A nova amostragem do Datafolha para a disputa presidencial funcionará como um termômetro crucial para medir as consequências políticas do escândalo que interliga o senador Flávio Bolsonaro (PL) e o ex-banqueiro Daniel Vorcaro, criador do Banco Master. A organização incluiu indagações exclusivas na sondagem para avaliar o nível de conhecimento do público sobre os diálogos vazados e como o ocorrido afeta a credibilidade do parlamentar perante a população.
Com início das coletas agendado para esta quarta-feira (20) e resultados previstos a partir de sexta-feira (22), o estudo colherá os depoimentos de 2.004 cidadãos de diversas regiões do território nacional.
A estrutura da sondagem foi desenhada sob o impacto dos áudios e textos que vieram a público recentemente. Nesses registros, o filho do ex-presidente cobra valores acordados com Vorcaro para viabilizar o projeto cinematográfico “Dark Horse”, obra focada na jornada política de Jair Bolsonaro (PL).
Dessa forma, os pesquisadores buscam quantificar não só a popularidade do escândalo, mas o potencial prejuízo político para o pré-candidato. Os cidadãos responderão se acompanharam os desdobramentos, se julgam a postura do congressista legítima ou reprovável ao pedir verbas com o investidor, e se enxergavam intimidade na ligação entre ambos.
A investigação avança ainda sobre a flutuação do prestígio de Flávio: os participantes indicarão se a segurança depositada no político cresceu, encolheu ou se manteve inalterada após os vazamentos.
Outro aspecto estratégico será avaliar se a crise afetou a sustentabilidade do projeto direitista. O Datafolha questionará se o senador deve insistir na corrida rumo ao Executivo ou ceder a vaga para uma alternativa do mesmo espectro ideológico. Na hipótese de o participante apoiar a troca, serão sugeridos nomes como Michelle Bolsonaro, Eduardo Bolsonaro, Romeu Zema (Novo) e Ronaldo Caiado (PSD).
A grande surpresa desta amostragem é justamente a inserção da ex-primeira-dama nas simulações indutivas, substituindo diretamente Flávio em uma das configurações simuladas.
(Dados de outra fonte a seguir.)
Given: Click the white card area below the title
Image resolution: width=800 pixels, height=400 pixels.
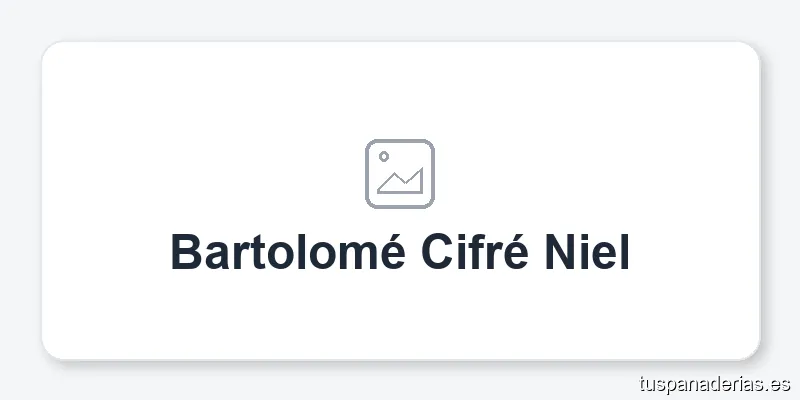Looking at the screenshot, I should (x=400, y=316).
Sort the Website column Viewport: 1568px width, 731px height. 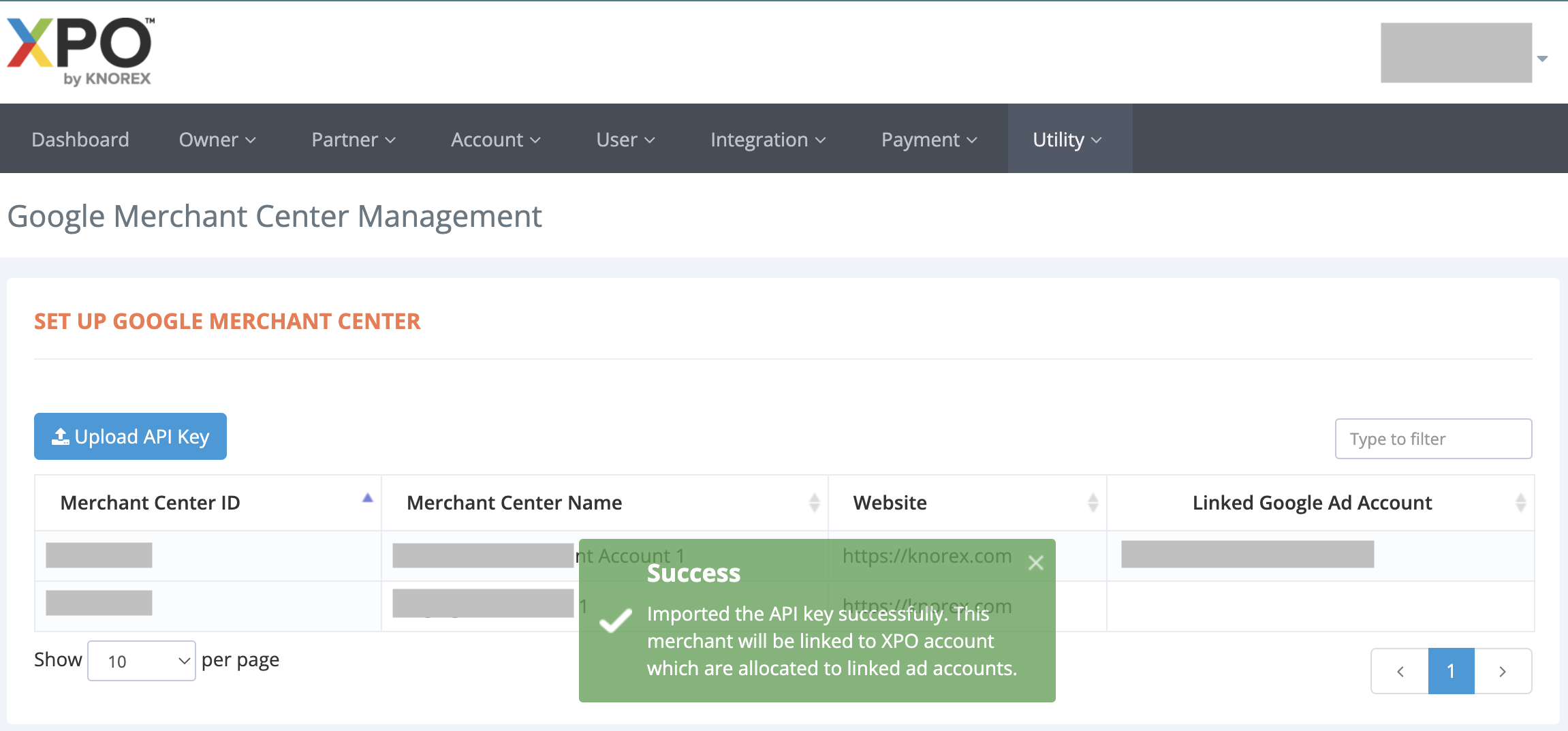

Além da ex-primeira-dama, as simulações de largada contarão com:
Luiz Inácio Lula da Silva (PT)
Romeu Zema
Ronaldo Caiado
Renan Santos (Missão)
Aldo Rebelo (DC)
Augusto Cury (Avante)
Cabo Daciolo (Mobiliza)
Hertz Dias (PSTU)
Rui Costa Pimenta (PCO)
Samara Martins (UP)
O diagnóstico anterior do instituto, publicado no sábado passado (16), apontava uma disputa acirrada na liderança: o atual chefe do Executivo detinha 38% da preferência popular, enquanto o congressista do PL somava 35%. Em uma projeção de segundo turno, ambos alcançavam a igualdade matemática exata, registrando 45% cada um.
Nesta nova etapa, a instituição também testará embates diretos de Lula contra Caiado, contra Zema e contra Michelle Bolsonaro.
A pesquisa está oficialmente contabilizada junto à Justiça Eleitoral sob a identificação BR-07489/2026.